▶ Records provided
- Opening Delimiter -

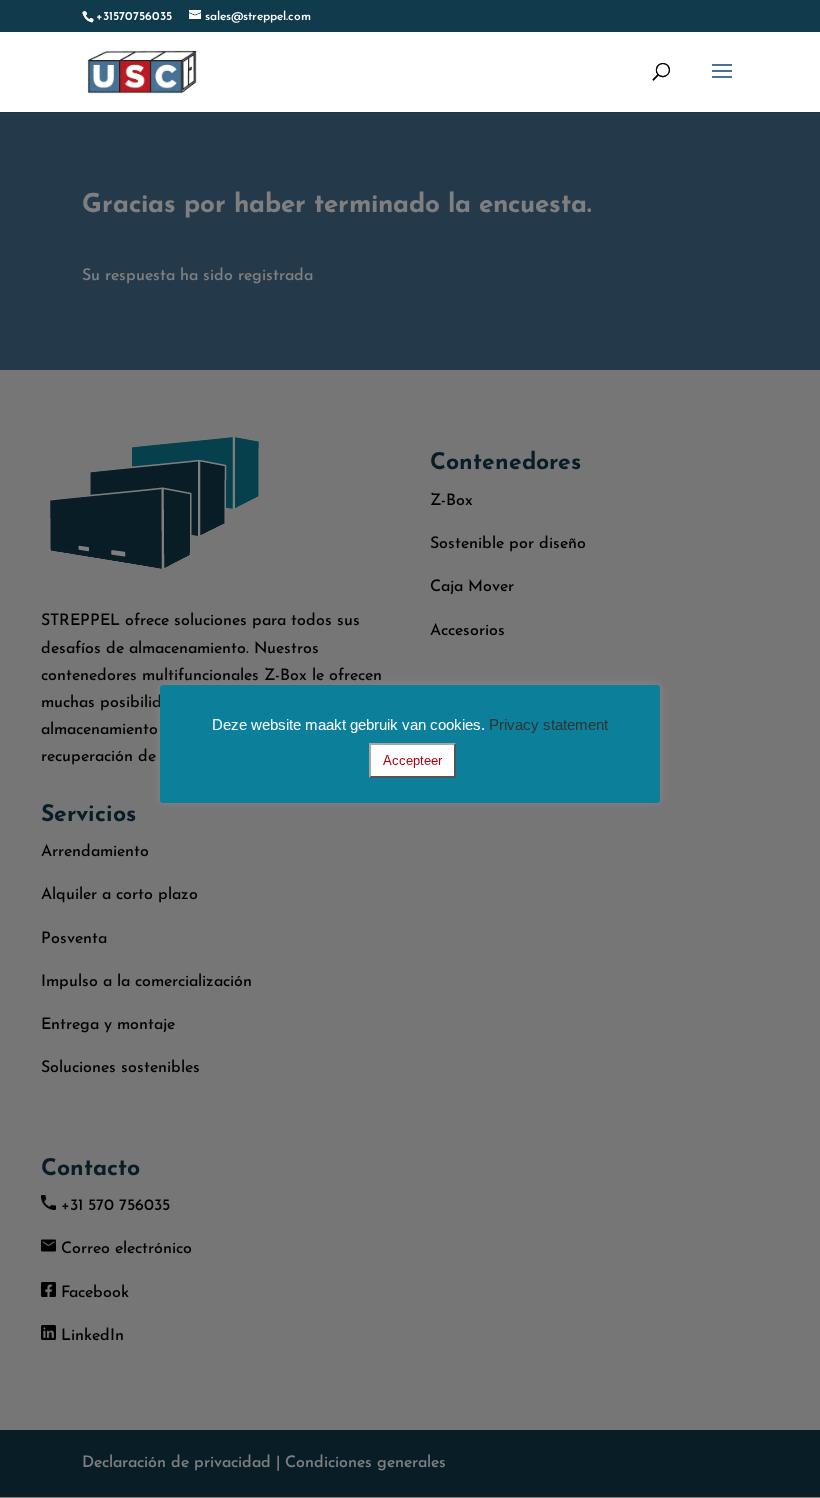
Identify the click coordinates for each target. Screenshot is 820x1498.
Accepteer (412, 760)
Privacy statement (548, 724)
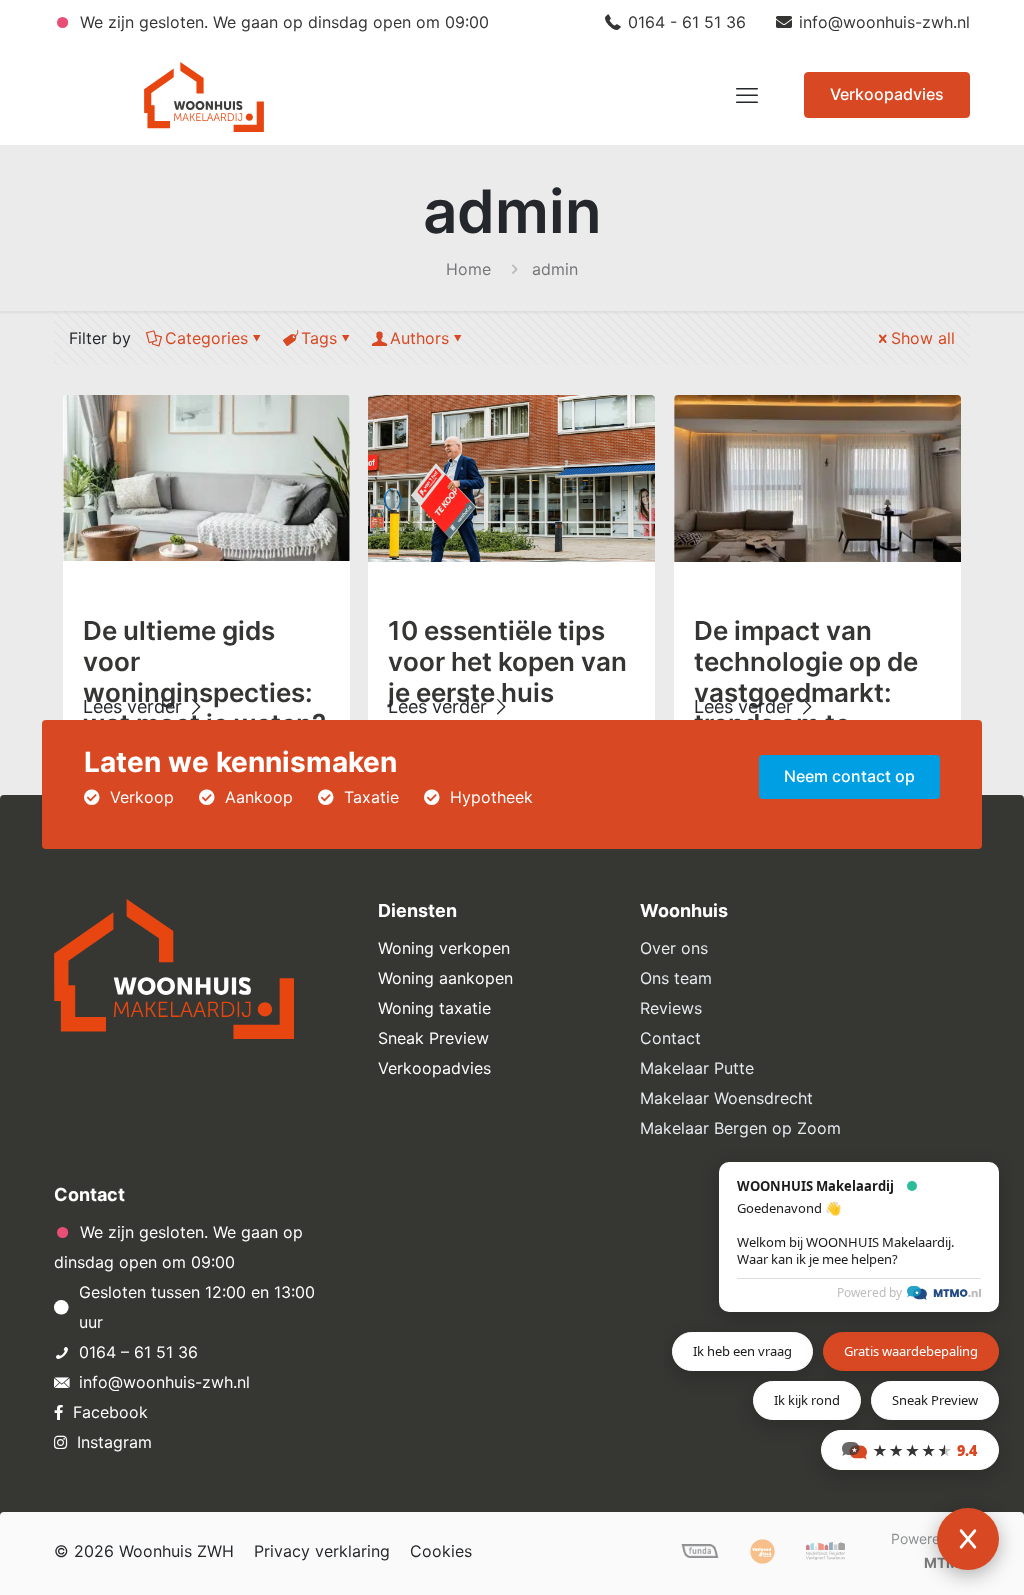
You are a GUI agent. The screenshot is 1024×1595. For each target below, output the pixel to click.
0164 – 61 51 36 (138, 1352)
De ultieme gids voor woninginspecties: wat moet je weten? (204, 677)
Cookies (441, 1551)
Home (468, 269)
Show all (923, 338)
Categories (206, 338)
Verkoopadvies (887, 94)
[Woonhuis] (204, 95)
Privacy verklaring (322, 1551)
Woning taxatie (434, 1008)
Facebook (110, 1412)
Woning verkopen (444, 948)
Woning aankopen (445, 978)
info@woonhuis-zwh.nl (884, 22)
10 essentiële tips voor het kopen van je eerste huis (507, 661)
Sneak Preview (433, 1038)
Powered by (869, 1292)
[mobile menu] (747, 95)
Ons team (676, 978)
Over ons (674, 948)
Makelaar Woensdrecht (726, 1098)
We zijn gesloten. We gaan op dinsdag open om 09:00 (282, 22)
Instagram (114, 1442)
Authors (419, 338)
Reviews (671, 1008)
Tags (319, 338)
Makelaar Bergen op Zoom (740, 1128)
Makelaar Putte (697, 1068)
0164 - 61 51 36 (687, 22)
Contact (670, 1038)
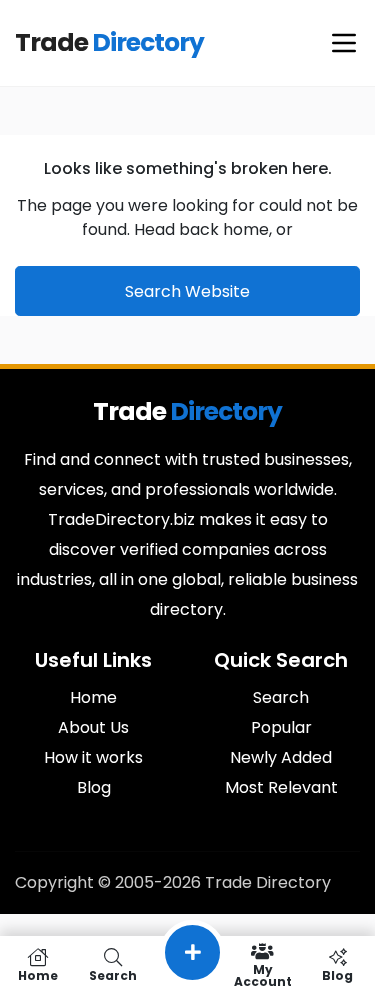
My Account (263, 974)
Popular (281, 727)
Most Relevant (281, 787)
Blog (94, 787)
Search (281, 697)
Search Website (187, 291)
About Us (93, 727)
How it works (93, 757)
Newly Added (281, 757)
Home (93, 697)
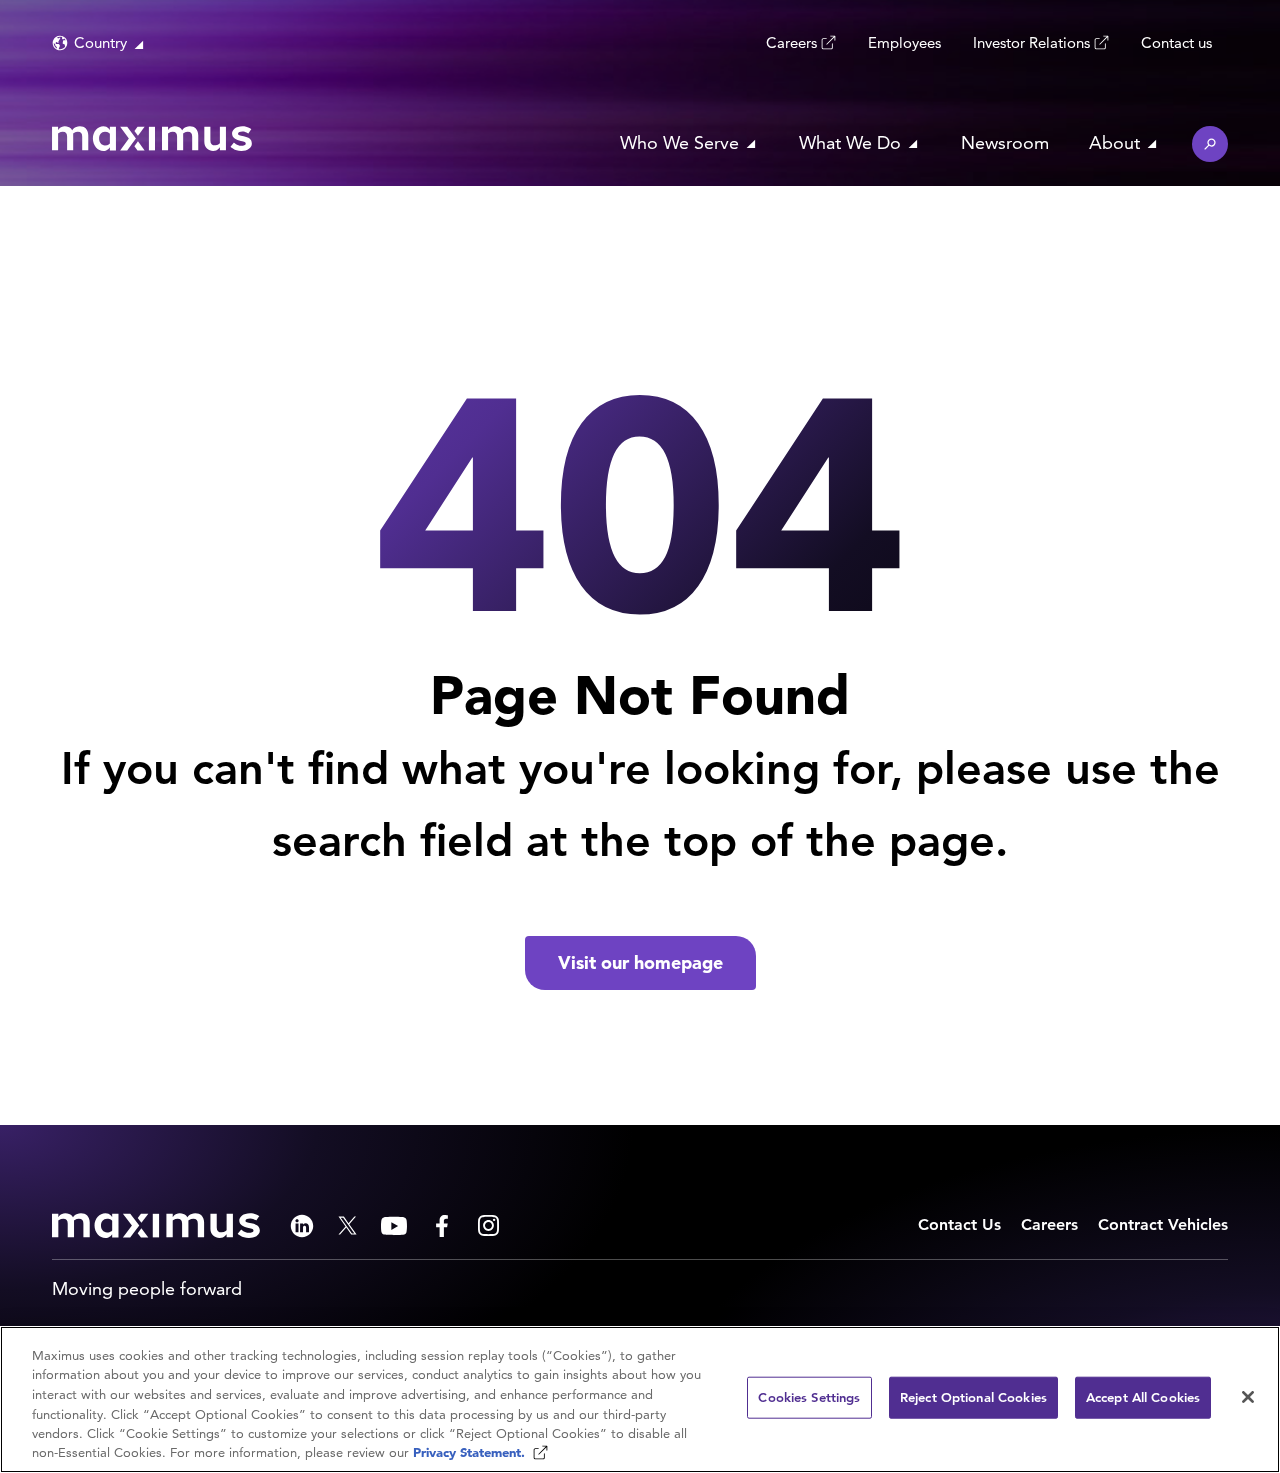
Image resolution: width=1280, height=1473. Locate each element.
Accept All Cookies (1143, 1397)
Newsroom (1005, 142)
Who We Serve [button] (679, 142)
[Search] (1210, 144)
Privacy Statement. (471, 1452)
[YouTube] (394, 1226)
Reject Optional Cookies (973, 1397)
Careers (791, 42)
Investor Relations (1031, 42)
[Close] (1248, 1397)
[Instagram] (488, 1225)
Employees (904, 42)
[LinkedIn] (302, 1226)
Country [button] (100, 42)
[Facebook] (442, 1226)
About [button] (1114, 142)
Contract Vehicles (1163, 1224)
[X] (347, 1225)
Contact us (1176, 42)
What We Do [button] (850, 142)
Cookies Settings (809, 1397)
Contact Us (959, 1224)
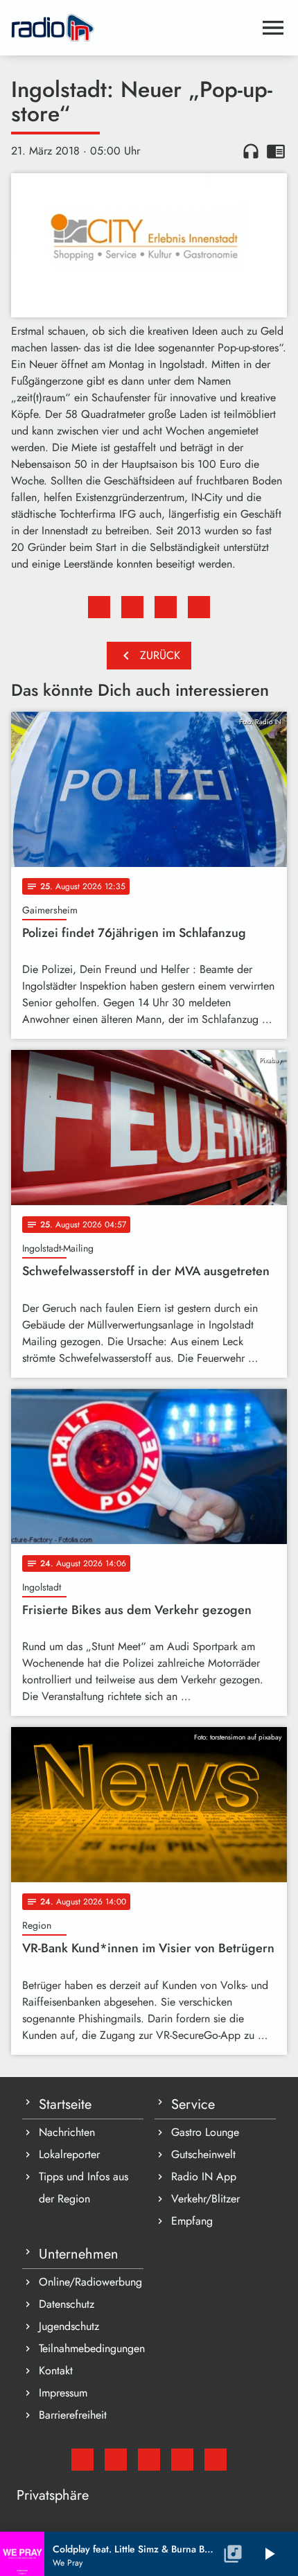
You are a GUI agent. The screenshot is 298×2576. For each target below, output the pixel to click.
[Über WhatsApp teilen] (166, 607)
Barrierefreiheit (73, 2415)
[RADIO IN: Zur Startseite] (132, 28)
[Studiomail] (82, 2459)
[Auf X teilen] (132, 607)
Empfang (192, 2221)
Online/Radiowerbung (90, 2282)
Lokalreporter (69, 2154)
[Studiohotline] (215, 2459)
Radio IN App (203, 2176)
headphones (251, 151)
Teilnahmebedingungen (91, 2348)
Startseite (65, 2104)
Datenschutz (66, 2304)
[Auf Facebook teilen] (99, 607)
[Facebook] (116, 2459)
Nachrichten (67, 2132)
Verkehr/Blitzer (205, 2199)
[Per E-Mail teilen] (199, 607)
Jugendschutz (69, 2326)
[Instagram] (149, 2459)
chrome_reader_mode (276, 151)
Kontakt (56, 2370)
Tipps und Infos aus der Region (83, 2187)
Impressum (63, 2393)
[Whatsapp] (182, 2459)
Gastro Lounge (205, 2132)
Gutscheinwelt (203, 2154)
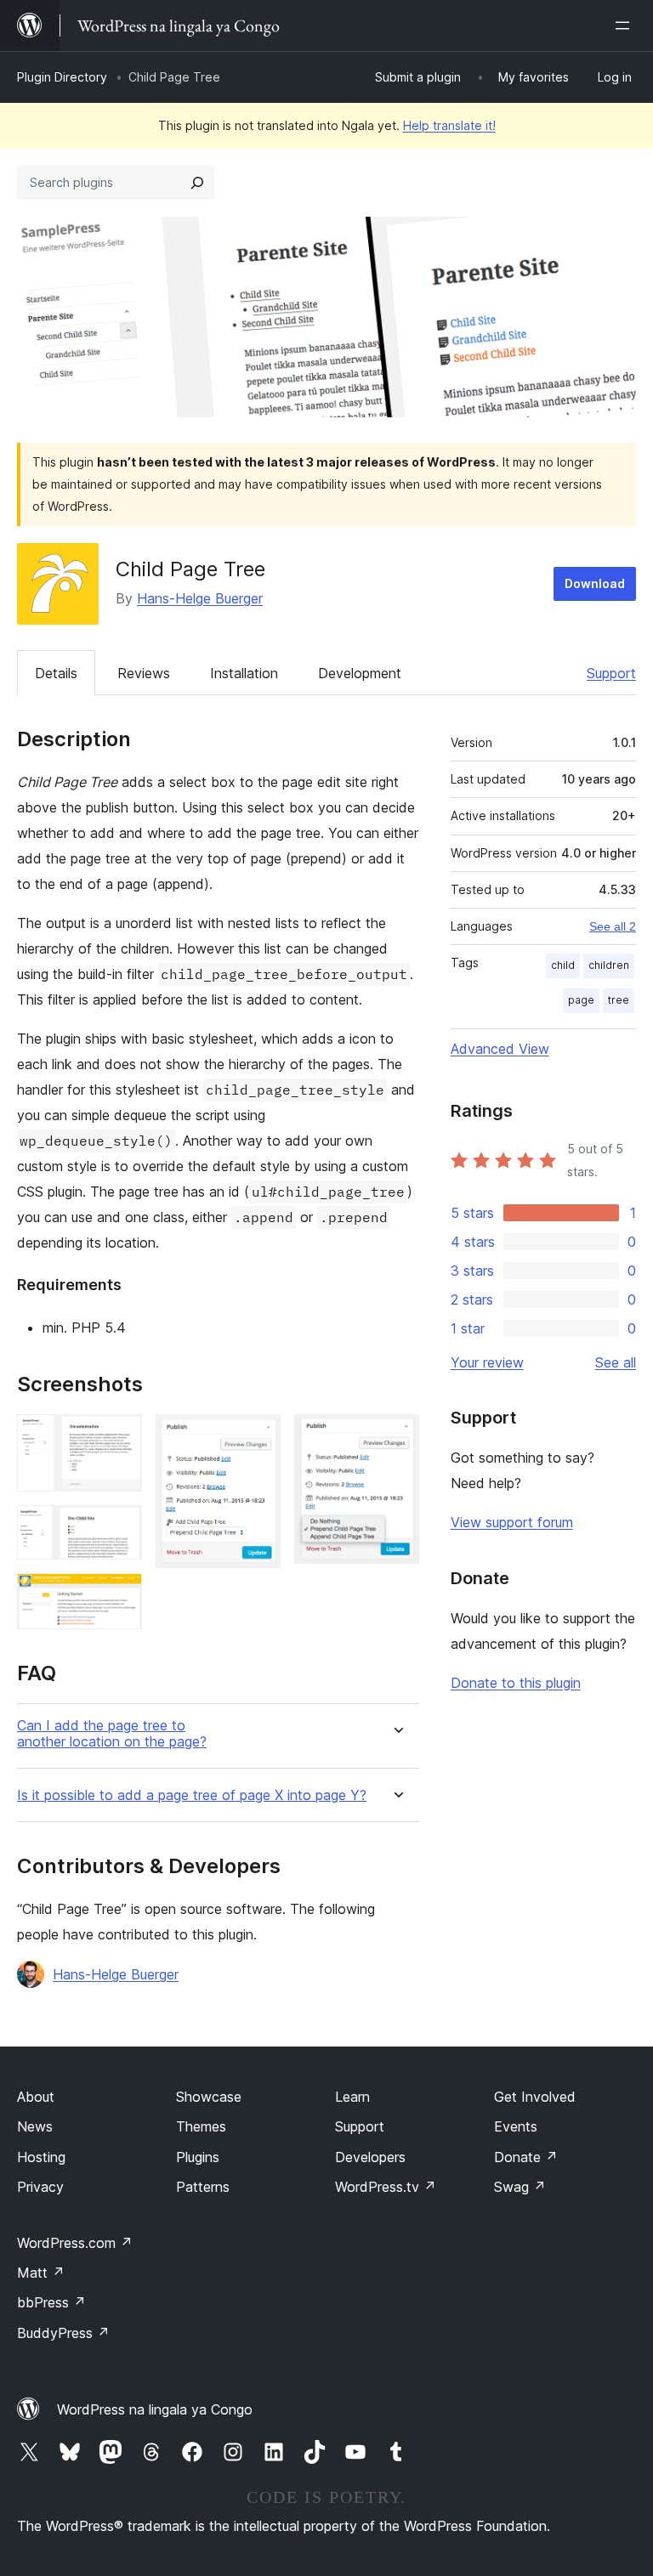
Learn (352, 2096)
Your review (487, 1362)
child (563, 965)
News (35, 2126)
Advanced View (500, 1048)
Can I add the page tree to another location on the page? (112, 1734)
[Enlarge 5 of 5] (396, 1437)
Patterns (203, 2186)
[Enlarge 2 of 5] (119, 1528)
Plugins (197, 2157)
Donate (526, 2157)
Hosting (41, 2157)
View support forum (512, 1522)
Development (359, 673)
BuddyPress (63, 2332)
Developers (370, 2157)
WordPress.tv (385, 2186)
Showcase (208, 2096)
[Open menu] (626, 25)
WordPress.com (75, 2242)
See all (615, 1362)
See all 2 (612, 926)
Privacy (40, 2186)
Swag (520, 2186)
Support (611, 673)
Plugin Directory (62, 77)
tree (618, 1000)
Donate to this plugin (516, 1682)
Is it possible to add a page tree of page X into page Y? (191, 1795)
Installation (244, 673)
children (608, 965)
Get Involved (535, 2096)
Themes (201, 2126)
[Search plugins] (197, 183)
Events (515, 2126)
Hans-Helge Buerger (200, 598)
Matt (41, 2272)
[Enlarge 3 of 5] (119, 1596)
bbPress (51, 2302)
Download (595, 583)
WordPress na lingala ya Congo (155, 2409)
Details (56, 673)
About (35, 2096)
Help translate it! (449, 125)
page (581, 1000)
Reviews (143, 673)
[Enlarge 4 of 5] (257, 1437)
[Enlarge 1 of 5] (119, 1437)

- Closing Delimiter -

▶ Task details
Your task is to copy every line of the entries that contains the string "Startseite".

▶ Solution
[RADIO IN: Zur Startseite] (132, 28)
Startseite (65, 2104)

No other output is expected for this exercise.